Un "Pôle d’excellence" va bien voir le jour dans les Hauts-de-France. Les syndicats s’apprêtent à signer mardi prochain un accord qui en dessine les contours et que nous avons pu parcourir.

Un « Pôle d’excellence » Renault va bien voir le jour dans les Hauts-de-France
Un « Pôle d’excellence » Renault va bien voir le jour dans les Hauts-de-France © AFP / Bertrand GUAY

L’ensemble s’appellera "Renault ElectriCity" et regroupera trois sites en une seule et même filiale. Le premier à Douai sera chargé de la production du premier véhicule de la "Renaulution", la nouvelle Mégane électrique dès l’an prochain. Le second, celui de Maubeuge : l’accord inscrit dans le marbre le développement et l’affectation là aussi, d’un nouveau modèle, mais un utilitaire.

Enfin, le site de Ruitz produira lui des composants essentiels au véhicule électrique, à savoir le bac batterie. 

Jusqu’ici les trois usines fonctionnaient indépendamment l’une de l’autre. Désormais, ce sera une même organisation, un système de management commun, pour un travail en équipe calqué sur Toyota, le concurrent voisin, à Onnaing, près de Valenciennes. 

Un taux de charge augmenté et 700 embauches à la clé

C’est là-bas que Renault est d’ailleurs allé débaucher l’ancien PDG, Luciano Biondo. C’est lui qui dirigera cet ensemble dont l’objectif est clair : produire, produire, produire et relever le taux de charge, dit l’accord, au moins à 70 % de la capacité des usines. 
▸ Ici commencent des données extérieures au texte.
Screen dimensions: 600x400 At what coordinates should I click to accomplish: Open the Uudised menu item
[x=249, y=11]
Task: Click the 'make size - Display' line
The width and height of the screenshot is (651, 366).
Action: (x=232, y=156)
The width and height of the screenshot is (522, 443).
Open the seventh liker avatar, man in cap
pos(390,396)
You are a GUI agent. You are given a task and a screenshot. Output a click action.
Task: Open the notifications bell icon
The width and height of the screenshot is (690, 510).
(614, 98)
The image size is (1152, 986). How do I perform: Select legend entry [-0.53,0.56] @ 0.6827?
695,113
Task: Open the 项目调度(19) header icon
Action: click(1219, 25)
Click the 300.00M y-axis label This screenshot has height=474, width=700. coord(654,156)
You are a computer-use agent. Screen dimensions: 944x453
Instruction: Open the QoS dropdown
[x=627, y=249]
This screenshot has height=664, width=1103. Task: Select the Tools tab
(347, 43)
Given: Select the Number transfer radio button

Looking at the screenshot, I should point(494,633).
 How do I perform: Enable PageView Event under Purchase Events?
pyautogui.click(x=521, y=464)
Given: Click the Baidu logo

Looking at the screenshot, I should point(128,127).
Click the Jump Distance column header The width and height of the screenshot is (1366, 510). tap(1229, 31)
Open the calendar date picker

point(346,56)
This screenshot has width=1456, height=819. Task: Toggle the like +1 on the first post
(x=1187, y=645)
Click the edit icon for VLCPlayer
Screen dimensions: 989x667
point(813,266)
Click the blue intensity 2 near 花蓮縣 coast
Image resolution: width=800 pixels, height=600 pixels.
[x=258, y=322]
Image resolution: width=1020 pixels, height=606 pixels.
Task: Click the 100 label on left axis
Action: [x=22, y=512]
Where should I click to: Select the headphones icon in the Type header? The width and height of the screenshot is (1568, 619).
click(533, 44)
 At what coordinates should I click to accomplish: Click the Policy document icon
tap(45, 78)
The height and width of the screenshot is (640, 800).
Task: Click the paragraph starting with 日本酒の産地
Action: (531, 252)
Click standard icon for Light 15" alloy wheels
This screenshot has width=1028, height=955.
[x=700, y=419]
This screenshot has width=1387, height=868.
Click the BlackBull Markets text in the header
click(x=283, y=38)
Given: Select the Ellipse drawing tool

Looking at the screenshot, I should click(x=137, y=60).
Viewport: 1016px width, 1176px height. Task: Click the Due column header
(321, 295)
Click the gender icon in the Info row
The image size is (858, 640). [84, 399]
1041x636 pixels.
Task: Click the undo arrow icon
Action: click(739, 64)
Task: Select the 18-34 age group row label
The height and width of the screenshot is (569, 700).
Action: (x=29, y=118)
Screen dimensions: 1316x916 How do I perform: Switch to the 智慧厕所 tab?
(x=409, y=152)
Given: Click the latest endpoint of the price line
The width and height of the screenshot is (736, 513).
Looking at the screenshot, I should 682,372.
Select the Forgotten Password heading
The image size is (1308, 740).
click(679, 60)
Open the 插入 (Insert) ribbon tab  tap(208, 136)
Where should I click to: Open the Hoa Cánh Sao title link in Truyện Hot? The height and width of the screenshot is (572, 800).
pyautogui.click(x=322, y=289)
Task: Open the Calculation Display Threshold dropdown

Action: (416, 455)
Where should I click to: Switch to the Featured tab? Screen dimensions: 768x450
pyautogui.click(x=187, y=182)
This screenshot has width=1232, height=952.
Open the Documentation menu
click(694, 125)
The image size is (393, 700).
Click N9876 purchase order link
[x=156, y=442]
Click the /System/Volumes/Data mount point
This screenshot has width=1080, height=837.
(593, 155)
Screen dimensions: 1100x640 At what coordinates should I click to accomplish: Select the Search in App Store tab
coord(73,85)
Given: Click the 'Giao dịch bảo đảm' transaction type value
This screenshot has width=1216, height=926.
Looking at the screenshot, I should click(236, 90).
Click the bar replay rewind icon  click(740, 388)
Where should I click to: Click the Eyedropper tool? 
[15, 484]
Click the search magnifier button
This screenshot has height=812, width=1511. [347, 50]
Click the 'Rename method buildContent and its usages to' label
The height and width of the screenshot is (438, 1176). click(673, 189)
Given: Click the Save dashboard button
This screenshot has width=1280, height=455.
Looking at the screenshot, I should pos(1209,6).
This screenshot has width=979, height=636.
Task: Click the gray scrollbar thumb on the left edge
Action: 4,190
Le projet est ambitieux : 400 000 véhicules par an (600 000 lorsque les conditions le permettront), alors que Douai a tourné l’an dernier, année il est vrai particulière, à 10 % de sa capacité. De l’histoire ancienne, tout le monde l’espère. L’accord promet en tout cas 700 embauches entre 2022 et 2024 (350 à Douai-Ruitz, autant à Maubeuge). Un engagement désormais inscrit noir sur blanc.